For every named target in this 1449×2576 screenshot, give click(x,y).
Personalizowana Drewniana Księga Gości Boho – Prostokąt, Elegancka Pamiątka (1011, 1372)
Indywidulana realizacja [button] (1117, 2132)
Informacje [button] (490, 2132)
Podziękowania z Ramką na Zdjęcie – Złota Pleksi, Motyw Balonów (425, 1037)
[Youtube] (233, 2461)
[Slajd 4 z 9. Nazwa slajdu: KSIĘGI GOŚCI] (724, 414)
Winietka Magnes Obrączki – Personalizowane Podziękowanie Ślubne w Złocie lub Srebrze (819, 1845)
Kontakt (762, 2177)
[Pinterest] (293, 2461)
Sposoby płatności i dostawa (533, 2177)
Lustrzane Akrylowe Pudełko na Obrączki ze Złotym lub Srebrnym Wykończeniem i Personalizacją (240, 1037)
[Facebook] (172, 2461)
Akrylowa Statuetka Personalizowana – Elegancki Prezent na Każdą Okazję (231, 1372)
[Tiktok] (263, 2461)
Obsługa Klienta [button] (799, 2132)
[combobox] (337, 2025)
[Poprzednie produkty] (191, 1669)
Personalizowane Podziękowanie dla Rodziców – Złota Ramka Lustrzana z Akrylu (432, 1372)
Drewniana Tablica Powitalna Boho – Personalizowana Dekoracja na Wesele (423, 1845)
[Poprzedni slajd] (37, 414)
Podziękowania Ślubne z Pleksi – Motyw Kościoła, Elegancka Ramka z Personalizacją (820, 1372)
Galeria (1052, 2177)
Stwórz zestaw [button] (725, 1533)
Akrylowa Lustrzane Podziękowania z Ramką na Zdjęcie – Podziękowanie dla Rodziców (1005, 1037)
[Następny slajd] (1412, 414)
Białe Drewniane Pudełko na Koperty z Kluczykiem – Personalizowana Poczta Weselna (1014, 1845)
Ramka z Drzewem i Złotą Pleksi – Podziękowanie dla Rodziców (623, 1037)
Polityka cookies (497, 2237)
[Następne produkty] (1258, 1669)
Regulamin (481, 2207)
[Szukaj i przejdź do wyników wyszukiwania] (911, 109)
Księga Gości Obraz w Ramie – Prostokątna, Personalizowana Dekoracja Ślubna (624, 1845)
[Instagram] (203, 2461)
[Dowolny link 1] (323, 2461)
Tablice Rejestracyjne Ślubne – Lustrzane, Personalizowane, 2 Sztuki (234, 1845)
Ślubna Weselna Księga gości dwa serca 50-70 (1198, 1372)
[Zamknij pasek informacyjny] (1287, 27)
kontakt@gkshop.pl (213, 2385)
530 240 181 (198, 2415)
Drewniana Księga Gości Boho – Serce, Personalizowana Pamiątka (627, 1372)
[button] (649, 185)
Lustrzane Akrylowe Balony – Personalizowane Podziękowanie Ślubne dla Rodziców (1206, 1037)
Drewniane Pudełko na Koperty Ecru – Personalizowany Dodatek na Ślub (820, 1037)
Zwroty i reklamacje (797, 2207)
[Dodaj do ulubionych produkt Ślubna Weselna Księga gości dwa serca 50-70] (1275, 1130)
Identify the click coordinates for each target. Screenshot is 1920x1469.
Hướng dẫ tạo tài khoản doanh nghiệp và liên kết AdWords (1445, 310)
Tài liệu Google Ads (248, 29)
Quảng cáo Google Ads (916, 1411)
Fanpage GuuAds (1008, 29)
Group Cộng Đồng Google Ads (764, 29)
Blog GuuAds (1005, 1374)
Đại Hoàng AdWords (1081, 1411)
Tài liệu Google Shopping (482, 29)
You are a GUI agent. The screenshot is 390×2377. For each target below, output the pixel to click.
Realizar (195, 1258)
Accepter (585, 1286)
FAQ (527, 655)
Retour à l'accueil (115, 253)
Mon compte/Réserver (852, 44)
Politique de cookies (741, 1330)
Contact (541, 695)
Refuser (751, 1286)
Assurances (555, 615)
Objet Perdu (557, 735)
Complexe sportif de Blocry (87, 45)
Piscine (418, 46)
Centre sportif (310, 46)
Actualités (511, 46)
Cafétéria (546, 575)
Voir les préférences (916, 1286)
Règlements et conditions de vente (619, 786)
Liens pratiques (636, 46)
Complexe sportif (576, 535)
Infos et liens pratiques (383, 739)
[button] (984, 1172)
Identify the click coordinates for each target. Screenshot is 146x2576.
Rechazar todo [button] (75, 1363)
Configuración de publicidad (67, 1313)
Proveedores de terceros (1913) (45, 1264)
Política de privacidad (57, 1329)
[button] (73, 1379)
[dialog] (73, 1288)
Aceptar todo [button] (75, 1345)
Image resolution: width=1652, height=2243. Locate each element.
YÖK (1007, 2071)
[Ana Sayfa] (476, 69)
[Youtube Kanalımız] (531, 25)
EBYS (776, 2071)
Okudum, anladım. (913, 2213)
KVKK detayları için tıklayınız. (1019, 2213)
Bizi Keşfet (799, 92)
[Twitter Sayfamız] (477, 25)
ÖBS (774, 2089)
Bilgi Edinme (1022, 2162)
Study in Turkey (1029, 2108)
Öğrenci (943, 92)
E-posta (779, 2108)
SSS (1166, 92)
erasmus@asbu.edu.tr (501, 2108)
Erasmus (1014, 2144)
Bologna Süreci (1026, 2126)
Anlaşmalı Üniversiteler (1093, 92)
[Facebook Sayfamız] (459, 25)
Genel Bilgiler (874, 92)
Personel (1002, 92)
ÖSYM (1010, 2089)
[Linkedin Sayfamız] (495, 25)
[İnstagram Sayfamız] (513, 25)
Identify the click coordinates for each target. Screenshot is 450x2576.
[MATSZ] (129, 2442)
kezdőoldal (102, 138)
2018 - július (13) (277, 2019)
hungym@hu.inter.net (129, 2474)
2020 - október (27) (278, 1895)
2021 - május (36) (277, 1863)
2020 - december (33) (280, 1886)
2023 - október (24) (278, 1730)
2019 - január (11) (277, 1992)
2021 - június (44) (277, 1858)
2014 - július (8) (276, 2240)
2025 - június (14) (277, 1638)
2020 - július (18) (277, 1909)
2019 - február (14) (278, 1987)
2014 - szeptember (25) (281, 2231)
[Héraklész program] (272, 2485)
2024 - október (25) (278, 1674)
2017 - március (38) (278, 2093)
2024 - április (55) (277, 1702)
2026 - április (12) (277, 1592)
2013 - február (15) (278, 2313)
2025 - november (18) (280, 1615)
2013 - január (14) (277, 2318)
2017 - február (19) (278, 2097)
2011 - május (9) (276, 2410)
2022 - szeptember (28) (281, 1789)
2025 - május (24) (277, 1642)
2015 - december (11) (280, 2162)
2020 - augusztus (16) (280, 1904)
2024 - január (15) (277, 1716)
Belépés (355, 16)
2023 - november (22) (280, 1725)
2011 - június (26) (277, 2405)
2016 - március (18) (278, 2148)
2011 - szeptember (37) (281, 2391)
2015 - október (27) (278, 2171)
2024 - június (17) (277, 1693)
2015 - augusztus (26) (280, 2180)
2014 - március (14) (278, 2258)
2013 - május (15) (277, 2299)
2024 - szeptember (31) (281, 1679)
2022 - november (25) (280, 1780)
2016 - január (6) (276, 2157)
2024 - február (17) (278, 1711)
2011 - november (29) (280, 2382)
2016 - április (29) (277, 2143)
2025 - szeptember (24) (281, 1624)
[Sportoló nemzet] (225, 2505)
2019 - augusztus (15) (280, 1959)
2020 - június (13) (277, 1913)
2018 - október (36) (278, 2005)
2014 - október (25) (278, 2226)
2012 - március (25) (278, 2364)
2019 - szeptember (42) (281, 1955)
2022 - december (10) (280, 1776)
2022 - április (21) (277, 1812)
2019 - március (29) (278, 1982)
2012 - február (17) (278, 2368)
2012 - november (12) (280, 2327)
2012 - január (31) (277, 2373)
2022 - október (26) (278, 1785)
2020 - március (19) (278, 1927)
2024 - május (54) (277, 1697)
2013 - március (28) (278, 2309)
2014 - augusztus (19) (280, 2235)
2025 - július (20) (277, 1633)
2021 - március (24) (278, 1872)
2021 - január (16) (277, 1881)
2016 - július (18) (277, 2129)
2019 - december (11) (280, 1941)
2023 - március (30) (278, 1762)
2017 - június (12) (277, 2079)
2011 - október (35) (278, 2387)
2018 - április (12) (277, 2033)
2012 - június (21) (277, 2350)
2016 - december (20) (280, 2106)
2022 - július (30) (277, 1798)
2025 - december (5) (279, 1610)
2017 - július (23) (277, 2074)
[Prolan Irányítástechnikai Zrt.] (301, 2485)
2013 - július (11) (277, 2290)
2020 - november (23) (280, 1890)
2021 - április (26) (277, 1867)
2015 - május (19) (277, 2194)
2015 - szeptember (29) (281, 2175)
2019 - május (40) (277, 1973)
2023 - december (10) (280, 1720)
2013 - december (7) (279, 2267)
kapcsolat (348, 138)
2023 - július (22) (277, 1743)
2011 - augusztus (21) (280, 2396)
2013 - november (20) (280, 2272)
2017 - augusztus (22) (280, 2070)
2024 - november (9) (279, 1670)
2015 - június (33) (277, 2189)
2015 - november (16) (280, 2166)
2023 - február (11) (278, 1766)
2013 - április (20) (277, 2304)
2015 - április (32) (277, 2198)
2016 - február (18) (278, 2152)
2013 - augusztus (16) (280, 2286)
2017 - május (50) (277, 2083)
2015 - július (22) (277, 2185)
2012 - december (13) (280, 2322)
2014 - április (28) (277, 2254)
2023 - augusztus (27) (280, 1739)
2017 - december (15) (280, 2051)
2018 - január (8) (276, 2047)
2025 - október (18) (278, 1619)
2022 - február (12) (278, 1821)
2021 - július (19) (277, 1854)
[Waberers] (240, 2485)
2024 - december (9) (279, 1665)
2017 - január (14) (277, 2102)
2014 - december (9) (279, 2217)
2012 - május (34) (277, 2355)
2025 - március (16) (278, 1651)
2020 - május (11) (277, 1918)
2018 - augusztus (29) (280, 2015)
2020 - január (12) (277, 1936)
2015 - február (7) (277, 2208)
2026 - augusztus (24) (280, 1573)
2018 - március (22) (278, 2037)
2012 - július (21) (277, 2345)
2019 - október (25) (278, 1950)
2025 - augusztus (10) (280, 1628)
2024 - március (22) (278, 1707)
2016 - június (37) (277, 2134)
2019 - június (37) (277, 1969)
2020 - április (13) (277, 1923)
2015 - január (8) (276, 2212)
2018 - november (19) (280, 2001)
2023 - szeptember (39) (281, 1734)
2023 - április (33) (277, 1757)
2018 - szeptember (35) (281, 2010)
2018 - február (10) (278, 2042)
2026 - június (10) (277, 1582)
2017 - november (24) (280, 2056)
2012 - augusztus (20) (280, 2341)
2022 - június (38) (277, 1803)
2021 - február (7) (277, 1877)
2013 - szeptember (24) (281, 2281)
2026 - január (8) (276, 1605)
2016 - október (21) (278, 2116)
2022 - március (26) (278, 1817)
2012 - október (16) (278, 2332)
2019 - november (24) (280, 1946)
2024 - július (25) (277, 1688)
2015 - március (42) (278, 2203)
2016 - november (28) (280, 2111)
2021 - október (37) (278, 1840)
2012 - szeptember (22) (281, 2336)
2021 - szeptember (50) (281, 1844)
——
• _EXERCISE BRIEF_:
Lines containing "Obrączki": tally them across the records above and give the total alone.

• _YOUR RESPONSE_:
2